In a few days the St. Clare family were back again in the city; Augustine, with the restlessness of grief, longing for another scene, to change the current of his thoughts. So they left the house and garden, with its little grave, and came back to New Orleans; and St. Clare walked the streets busily, and strove to fill up the chasm in his heart with hurry and bustle, and change of place; and people who saw him in the street, or met him at the cafe, knew of his loss only by the weed on his hat; for there he was, smiling and talking, and reading the newspaper, and speculating on politics, and attending to business matters; and who could see that all this smiling outside was but a hollowed shell over a heart that was a dark and silent sepulchre?

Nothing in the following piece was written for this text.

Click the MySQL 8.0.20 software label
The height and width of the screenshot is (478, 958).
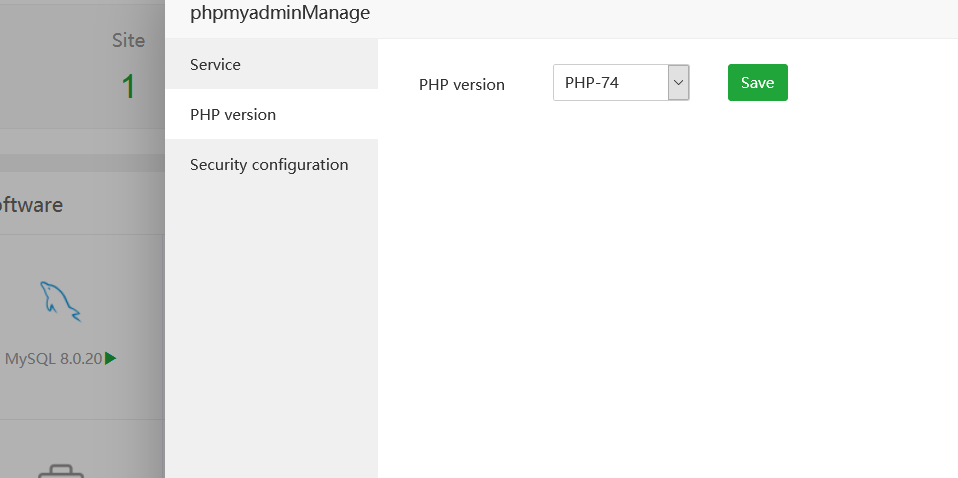point(54,358)
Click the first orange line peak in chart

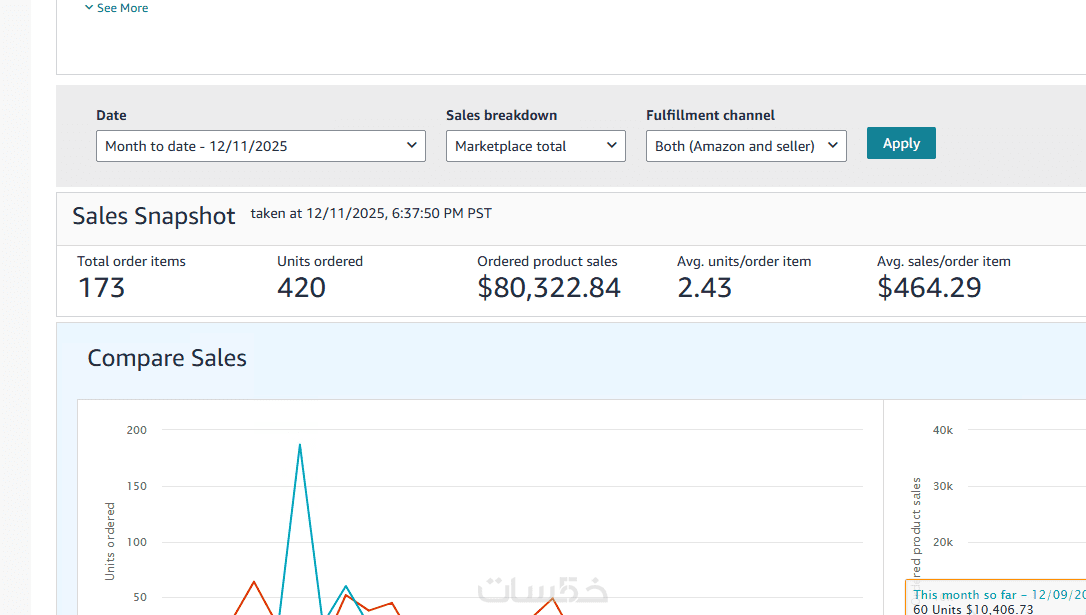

"Mr. St. Clare is a singular man," said Marie to Miss Ophelia, in a complaining tone. "I used to think, if there was anything in the world he did love, it was our dear little Eva; but he seems to be forgetting her very easily. I cannot ever get him to talk about her. I really did think he would show more feeling!"
"Still waters run deepest, they used to tell me," said Miss Ophelia, oracularly.
"O, I don't believe in such things; it's all talk. If people have feeling, they will show it,—they can't help it; but, then, it's a great misfortune to have feeling. I'd rather have been made like St. Clare. My feelings prey upon me so!"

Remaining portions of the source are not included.